For this exercise, copy each line of the records that contains the word "menu".

### Data shown
----

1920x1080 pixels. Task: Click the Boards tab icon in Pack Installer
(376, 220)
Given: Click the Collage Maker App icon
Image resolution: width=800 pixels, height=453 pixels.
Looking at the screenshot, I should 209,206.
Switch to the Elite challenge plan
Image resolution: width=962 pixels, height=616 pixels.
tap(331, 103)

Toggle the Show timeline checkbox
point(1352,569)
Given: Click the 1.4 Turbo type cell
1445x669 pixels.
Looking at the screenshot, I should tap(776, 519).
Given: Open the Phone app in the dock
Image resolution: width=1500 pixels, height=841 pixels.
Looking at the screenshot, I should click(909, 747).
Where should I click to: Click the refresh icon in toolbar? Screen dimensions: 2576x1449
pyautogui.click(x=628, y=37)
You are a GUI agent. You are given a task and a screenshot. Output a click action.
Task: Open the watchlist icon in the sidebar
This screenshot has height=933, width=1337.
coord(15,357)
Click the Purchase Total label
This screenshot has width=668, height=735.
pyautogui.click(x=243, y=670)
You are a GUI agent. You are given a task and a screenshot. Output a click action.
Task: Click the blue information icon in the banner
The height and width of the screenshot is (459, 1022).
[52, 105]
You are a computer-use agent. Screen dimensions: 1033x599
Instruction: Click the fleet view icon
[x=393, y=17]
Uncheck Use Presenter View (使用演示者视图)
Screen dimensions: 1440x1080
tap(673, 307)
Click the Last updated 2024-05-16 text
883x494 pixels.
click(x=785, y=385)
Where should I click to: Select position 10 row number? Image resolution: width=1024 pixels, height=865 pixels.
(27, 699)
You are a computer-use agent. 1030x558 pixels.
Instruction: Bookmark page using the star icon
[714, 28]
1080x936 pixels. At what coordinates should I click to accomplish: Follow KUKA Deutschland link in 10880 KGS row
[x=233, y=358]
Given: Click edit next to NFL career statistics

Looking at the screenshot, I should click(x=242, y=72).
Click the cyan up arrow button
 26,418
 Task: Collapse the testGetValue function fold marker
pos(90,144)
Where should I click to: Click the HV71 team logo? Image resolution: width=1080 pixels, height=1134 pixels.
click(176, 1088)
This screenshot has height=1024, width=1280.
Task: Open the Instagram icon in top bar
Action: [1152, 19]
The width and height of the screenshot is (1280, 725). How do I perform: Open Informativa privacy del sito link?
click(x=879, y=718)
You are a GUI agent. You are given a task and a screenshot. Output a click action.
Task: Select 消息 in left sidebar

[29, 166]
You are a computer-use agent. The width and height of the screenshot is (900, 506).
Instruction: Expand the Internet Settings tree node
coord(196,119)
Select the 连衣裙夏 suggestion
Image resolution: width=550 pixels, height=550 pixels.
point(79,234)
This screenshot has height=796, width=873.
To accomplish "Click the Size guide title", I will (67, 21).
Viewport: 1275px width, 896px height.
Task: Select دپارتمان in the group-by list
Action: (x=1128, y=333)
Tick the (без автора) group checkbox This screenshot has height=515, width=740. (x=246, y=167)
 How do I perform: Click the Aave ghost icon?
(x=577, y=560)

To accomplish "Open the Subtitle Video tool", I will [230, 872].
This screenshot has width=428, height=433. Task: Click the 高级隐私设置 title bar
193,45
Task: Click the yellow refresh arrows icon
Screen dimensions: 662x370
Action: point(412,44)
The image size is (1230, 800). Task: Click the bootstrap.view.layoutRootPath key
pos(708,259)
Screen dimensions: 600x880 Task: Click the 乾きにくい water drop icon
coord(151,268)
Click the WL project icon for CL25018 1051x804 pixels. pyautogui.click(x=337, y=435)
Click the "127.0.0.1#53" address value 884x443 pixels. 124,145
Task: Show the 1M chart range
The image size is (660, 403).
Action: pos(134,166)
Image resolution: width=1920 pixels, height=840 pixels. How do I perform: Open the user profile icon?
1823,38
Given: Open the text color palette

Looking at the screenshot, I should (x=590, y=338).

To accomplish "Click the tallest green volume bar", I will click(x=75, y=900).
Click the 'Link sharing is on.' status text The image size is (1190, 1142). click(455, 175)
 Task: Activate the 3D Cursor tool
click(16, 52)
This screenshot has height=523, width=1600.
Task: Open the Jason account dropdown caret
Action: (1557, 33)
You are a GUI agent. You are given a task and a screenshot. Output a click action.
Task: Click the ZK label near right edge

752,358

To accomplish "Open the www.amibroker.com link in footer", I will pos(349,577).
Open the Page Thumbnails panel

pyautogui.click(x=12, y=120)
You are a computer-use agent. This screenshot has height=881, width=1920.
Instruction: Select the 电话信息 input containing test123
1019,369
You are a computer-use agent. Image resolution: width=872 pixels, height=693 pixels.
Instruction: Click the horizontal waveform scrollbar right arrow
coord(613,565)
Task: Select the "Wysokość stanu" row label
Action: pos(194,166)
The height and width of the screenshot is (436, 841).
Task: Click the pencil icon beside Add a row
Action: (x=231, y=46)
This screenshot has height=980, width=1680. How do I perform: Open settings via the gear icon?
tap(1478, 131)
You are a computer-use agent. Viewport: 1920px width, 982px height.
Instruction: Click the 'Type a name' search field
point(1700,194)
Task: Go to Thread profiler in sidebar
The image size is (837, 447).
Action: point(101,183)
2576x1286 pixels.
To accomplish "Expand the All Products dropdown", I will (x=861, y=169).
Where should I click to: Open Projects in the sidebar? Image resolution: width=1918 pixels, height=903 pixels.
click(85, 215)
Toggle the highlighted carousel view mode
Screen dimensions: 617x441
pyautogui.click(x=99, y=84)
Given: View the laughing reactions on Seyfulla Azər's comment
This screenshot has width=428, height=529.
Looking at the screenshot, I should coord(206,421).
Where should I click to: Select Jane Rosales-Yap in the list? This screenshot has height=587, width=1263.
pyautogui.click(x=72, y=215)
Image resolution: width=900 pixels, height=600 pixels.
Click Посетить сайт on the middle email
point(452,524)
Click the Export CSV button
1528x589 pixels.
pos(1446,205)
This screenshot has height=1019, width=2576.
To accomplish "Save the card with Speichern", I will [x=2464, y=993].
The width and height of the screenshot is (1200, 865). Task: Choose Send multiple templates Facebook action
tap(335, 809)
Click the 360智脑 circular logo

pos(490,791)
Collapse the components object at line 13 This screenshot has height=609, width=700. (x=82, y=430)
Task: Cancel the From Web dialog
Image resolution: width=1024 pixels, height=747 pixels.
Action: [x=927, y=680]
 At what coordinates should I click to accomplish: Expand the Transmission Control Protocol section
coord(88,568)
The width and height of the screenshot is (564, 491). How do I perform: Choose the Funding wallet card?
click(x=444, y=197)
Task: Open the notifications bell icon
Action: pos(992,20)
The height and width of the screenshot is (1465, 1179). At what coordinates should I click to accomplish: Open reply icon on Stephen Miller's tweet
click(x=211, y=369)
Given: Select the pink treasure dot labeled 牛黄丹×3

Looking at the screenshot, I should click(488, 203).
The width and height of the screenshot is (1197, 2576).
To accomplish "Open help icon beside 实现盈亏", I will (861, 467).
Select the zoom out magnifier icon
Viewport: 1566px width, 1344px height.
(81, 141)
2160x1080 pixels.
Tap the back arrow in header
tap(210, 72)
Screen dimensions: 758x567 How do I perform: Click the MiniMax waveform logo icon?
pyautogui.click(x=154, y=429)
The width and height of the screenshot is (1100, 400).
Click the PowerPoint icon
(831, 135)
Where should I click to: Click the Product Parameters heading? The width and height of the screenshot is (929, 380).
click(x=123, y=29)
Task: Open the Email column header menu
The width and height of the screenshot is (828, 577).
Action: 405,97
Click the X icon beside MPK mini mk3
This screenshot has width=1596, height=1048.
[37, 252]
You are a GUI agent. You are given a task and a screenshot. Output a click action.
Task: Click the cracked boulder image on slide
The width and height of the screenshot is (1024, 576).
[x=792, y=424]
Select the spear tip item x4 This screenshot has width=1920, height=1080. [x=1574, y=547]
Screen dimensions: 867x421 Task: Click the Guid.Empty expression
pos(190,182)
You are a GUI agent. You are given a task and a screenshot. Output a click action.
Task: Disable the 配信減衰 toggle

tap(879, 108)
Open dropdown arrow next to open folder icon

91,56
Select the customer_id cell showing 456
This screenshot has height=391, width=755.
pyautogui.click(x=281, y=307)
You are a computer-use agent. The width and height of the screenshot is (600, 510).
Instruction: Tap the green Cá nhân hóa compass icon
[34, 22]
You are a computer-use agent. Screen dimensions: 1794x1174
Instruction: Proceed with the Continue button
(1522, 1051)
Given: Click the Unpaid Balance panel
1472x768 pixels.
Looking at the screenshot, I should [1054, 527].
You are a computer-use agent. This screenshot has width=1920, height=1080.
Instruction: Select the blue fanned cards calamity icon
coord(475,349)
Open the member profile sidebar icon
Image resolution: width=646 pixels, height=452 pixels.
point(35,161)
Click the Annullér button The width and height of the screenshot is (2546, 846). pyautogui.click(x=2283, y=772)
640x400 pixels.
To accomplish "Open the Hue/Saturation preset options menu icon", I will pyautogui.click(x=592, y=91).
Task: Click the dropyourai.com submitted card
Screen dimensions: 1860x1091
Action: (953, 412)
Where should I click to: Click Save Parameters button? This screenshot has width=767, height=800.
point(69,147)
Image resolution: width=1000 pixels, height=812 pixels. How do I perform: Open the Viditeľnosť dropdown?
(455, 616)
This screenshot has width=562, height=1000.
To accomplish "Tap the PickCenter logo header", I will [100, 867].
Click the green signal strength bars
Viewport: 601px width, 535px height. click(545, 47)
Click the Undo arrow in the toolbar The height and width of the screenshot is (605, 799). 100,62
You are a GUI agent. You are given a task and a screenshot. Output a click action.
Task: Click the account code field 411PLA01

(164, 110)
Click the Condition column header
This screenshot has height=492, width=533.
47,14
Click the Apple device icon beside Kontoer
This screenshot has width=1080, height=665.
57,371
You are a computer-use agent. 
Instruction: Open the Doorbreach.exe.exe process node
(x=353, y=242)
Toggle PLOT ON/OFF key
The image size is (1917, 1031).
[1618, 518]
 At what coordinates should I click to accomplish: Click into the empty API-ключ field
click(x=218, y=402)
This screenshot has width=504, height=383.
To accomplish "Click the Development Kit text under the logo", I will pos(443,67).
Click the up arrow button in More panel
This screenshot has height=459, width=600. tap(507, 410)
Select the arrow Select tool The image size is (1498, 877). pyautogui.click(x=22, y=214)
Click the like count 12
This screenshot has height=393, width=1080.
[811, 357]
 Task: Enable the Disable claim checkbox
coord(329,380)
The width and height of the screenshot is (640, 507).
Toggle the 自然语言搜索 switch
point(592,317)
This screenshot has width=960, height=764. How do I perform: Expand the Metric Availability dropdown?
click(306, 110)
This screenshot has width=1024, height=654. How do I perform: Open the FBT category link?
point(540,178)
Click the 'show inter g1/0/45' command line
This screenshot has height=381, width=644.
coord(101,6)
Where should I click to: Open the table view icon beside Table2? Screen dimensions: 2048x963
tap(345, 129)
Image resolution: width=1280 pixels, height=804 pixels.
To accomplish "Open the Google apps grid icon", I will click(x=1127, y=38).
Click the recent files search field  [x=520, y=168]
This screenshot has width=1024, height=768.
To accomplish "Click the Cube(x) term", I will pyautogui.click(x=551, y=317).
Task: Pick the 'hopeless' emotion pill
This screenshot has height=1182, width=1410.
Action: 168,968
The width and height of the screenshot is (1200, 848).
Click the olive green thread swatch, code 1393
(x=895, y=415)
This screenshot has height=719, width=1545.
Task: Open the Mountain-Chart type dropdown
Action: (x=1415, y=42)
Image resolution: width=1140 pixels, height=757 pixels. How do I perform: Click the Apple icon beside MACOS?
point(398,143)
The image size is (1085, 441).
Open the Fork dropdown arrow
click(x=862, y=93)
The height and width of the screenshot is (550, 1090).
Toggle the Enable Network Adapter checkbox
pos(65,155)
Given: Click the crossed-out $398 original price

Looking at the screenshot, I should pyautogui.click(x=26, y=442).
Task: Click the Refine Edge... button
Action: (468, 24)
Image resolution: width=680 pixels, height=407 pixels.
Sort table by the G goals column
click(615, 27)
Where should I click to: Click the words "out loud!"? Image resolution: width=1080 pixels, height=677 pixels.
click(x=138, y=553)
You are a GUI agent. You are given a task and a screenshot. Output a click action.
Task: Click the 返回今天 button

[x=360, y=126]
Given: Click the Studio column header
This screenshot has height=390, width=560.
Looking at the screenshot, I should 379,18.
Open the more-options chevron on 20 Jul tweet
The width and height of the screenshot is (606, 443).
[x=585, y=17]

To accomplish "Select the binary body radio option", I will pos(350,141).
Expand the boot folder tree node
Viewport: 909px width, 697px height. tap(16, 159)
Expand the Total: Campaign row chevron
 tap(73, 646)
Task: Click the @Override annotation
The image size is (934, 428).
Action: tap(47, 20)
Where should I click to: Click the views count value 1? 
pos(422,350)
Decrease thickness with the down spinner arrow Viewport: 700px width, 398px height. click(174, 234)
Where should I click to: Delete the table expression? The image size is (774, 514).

----

### Expected answer
Task: Open the Email column header menu
To accomplish "Open the Hue/Saturation preset options menu icon", I will pyautogui.click(x=592, y=91).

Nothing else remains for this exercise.